The inaccessible terminal

Apr 16, 2021 Reading time: 9 min

Accessibility (hereafter referred to as a11y) comes in many forms. It refers to accommodation for people with physical disabilities, people who struggle with understanding complex models, or even simply fully able people in environments or constraints that prevent them from using applications to their full capability.

It's a well-known fact at this point that the traditional UNIX-like terminal model (hereafter the shell) is notorious for committing a lot of sins on this aspect, and modern UI/UX designers generally see the shell as a keen example of what not to do. To quote The Unix Hater's Handbook, a humorous take on the bad design of UNIX from the early Macintosh era:

Ken Thompson has an automobile which he helped design. Unlike most automobiles, it has neither speedometer, nor gas gauge, nor any of the other numerous idiot lights which plague the modern driver. Rather, if the driver makes a mistake, a giant “?” lights up in the center of the dashboard. “The experienced driver,” says Thompson, “will usually know what’s wrong.”

UNIX was a product of its time. It was a set of building blocks, scripting tools that all tried their absolute best to stay out of the end user's way, in part because that gave the user more freedom to do what they want, and in part because a program that did too much was too slow to use.

The irony is that a lot of things that are today done the "UNIX way" – chains of sed scripts and imperative configuration files galore – are the slowest and clunkiest parts of modern computers. Linux computers that use shell script-based inits boot slower than those that use inits with their own daemon management. Terminal windows become slower to start with every program you install that has to load itself into the $PATH.

One thing remains, and that is the power of the shell. Well, not "the" shell itself, as it existed way back in the day, and modern users of the shell are eager to point that out. Modern users don't use the original Bourne shell; they may instead use bash or zsh or fish. They will set a flag for ls that allows it to use colors. They will use perl -pe whenever their complicated regex doesn't work with plain sed -E.

It's a testament to how insufficient these programs were, but maybe the fundamental principles still live? My take is that they didn't.

  1. Discoverability
    1. Designing for discoverability
  2. Footguns
  3. Assistive tech
  4. Conclusion

Discoverability

The shell scares off new users, and most experienced folk write it off as being unwilling to step out of one's comfort zone. "If only you had been willing to get used to something slightly different," they often ration, "you could unlock such hidden potential!" I believe this is nothing more than survivorship bias.

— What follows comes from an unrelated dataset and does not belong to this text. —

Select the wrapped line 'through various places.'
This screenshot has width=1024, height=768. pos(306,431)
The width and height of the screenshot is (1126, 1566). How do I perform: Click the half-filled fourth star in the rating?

A common driving principle in modern software development is that the user should be confronted with the software's features, laid out cleanly in hierarchy, guiding the user to where they have to go rather than making the user search though manuals (paper, electronic or online) to find what they want to do. A common display of this is in the design pattern of the ribbon, pioneered by Microsoft in their Office 2007 suite.

When working with Office, looking for a given tool, the mind naturally gravitates to the tabs at the top of the ribbon first. "What does the thing I want to do, have to do with? I want to change the page size, so it's probably in Layout." So, you go there. Then, you scan the list of icons to see which one seems like it has to do with page size. You check the text caption under the ones that seem relevant, and then you know you've found the right button.

Modern versions of Office, and, in fact, modern versions of any program with especially good UX, have a search bar as well, so if you can't figure out where something is but know it by name, you can search for it by that name.

Now, let's see how the shell handles this:

euna@Anchor:~$  

(The joke is that there's nothing here.)

The shell essentially gives you nothing to start off with. A lot of traditional UNIX programs are that way, and again, this is a product of its time. Back in the day, I/O was expensive – folks had teletypewriters as their chief method of interface with their computers, and they were mighty slow. This even extended to the text editor.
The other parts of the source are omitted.